Я помню, когда в начале 2000-х к нам стали первые Hyundai Getz поступать, я поразился их цене. Они были до пошлин и прочих налогов в 2 раза дешевле наших «Жигулей». При том что у рабочих на заводе в южнокорейском Пусане средняя годовая зарплата составляла $45 000, а у наших в тот момент была на уровне $8000. Я тогда подумал: как велика разница в эффективности производств и как долго ее нужно преодолевать даже при условии, что инвестклимат будет все время улучшаться. А он, увы, только ухудшался.
– А как вы оцениваете эффективность господдержки? Она помогает?
– Она помогает: как вы, например, падаете с 10-го этажа – и вам что-то помогает лететь... обдувает приятно. Лучше бы государство меньше регулировало, а больше обращало внимание на создание инвестклимата. Бизнес сам знает, что производить, это его дело риски определять. Если бы Россия была в циклическом кризисе, то профессиональные формы стимулирования могли бы помочь. А у нас сейчас структурный кризис, стимулирующие меры обычно не оказывают серьезного влияния на спрос.
– Но все-таки разве плохо, что есть программа поддержки спроса?
– Честно ли это? Самый лучший, конечно, грузинский вариант Саакашвили или Бендукидзе – когда упрощаются налоги, пошлины, ничего не контролируется вообще какое-то время. Потому что когда мы каждый год призываем «давайте климат улучшим», «введем теперь пост омбудсмена» и вообще угрожаем рассказать президенту (если уж совсем ничего не работает), но при этом становится все хуже и хуже, тогда нужно бездействие такого масштаба, пусть даже все немного к хаосу придет.
– Нам рассказывали, что в кризис «Рольф» нарушил ковенанты и у Mitsubishi возникло право выкупить долю Рольфа в СП. У вас были такие переговоры?
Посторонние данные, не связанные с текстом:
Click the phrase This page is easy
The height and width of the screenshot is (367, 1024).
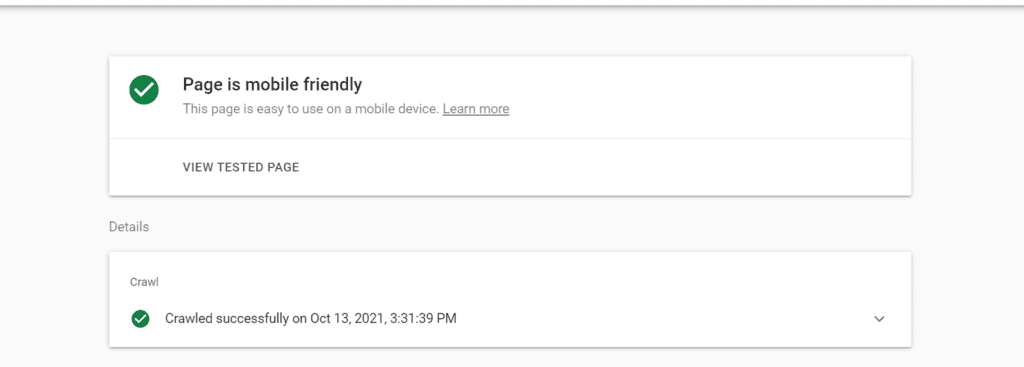pos(221,109)
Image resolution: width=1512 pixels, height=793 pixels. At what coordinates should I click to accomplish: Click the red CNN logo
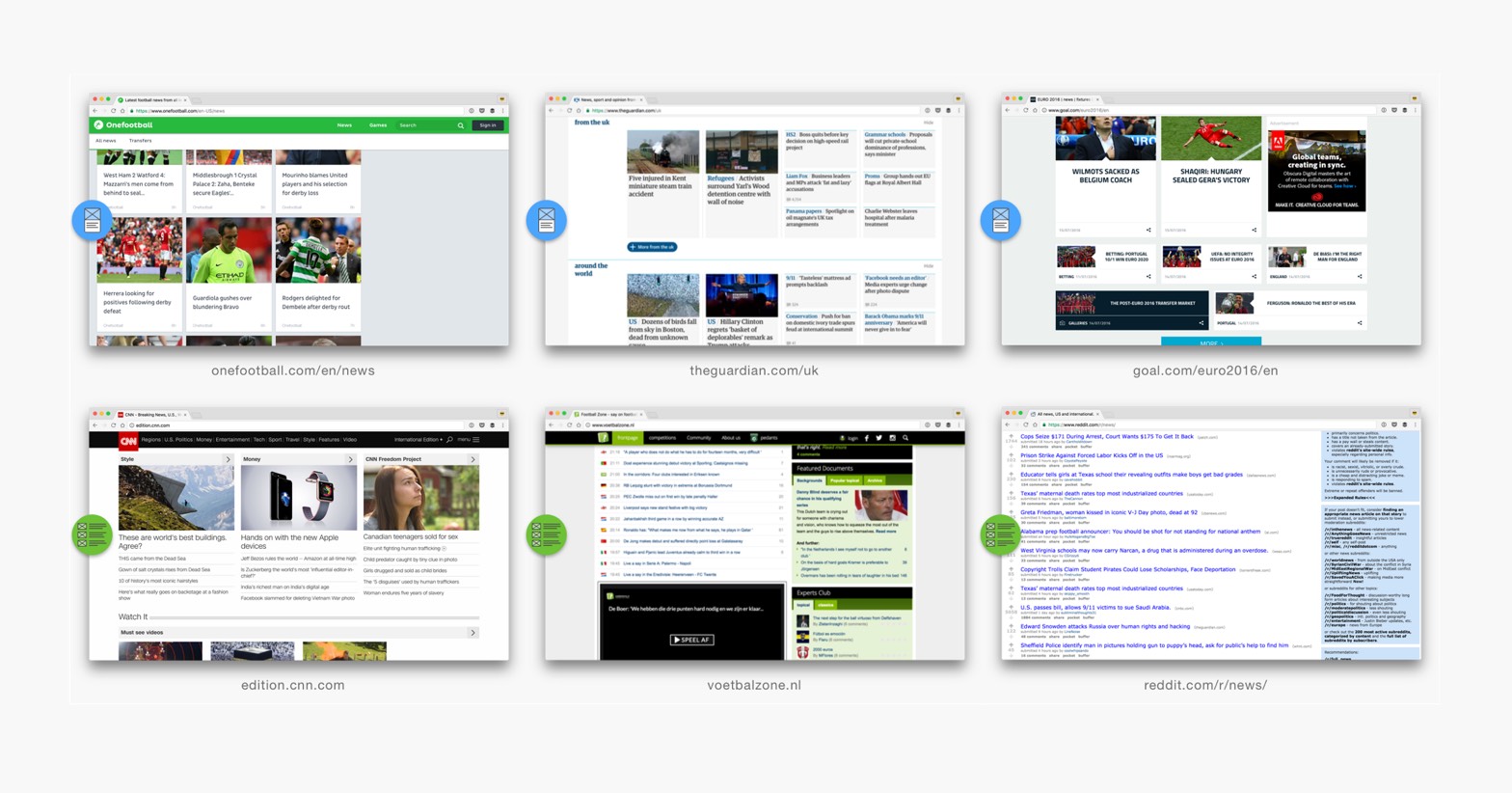coord(128,440)
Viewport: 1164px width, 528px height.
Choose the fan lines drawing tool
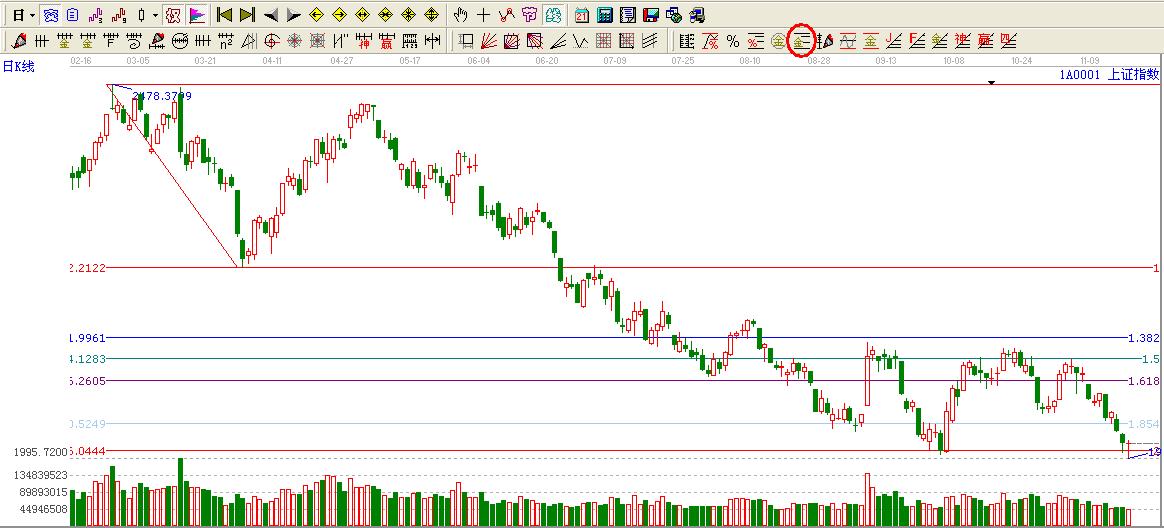(x=489, y=41)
Или, может, сами японцы предлагали вам продать им долю в СП?
– Нет, нас устраивает сейчас комбинация акционеров. Возможно, Nissan возьмет на себя управление... Если к октябрю будет закрыта сделка.
– А вы планируете инвестировать в какой-либо другой бизнес? В России или за границей?
– В России – очень сложно представить при растущих рисках для собственности, в отсутствие независимого суда... Не в России – возможно, но это требует очень большого напряжения сил. Опыт всех наших бизнесменов показывает, что они сначала туда инвестируют, а потом все возвращаются покусанные, с потерями. Там все-таки для ведения бизнеса требуются другие навыки помимо умения хорошо договориться с губернатором и получить льготы. Там нужно реально понимать местный рынок, договориться с профсоюзами, уметь из людей выжать в их рабочее время эффективность. Да и там предпочтут вместо непонятного россиянина со своими работать. А то он [российский бизнесмен] сейчас бросит все на полдороге, а я останусь с рисками, с контрактом.
– Все-таки вы со своими технологиями продаж, обслуживания, сервиса можете прийти в Европу?
– Этих технологий недостаточно. Нужно знать местный язык, обычаи, как-то повысить лояльность. Это ближе к психологическому эмоциональному менеджменту. Технологии ваши люди на местах найдут.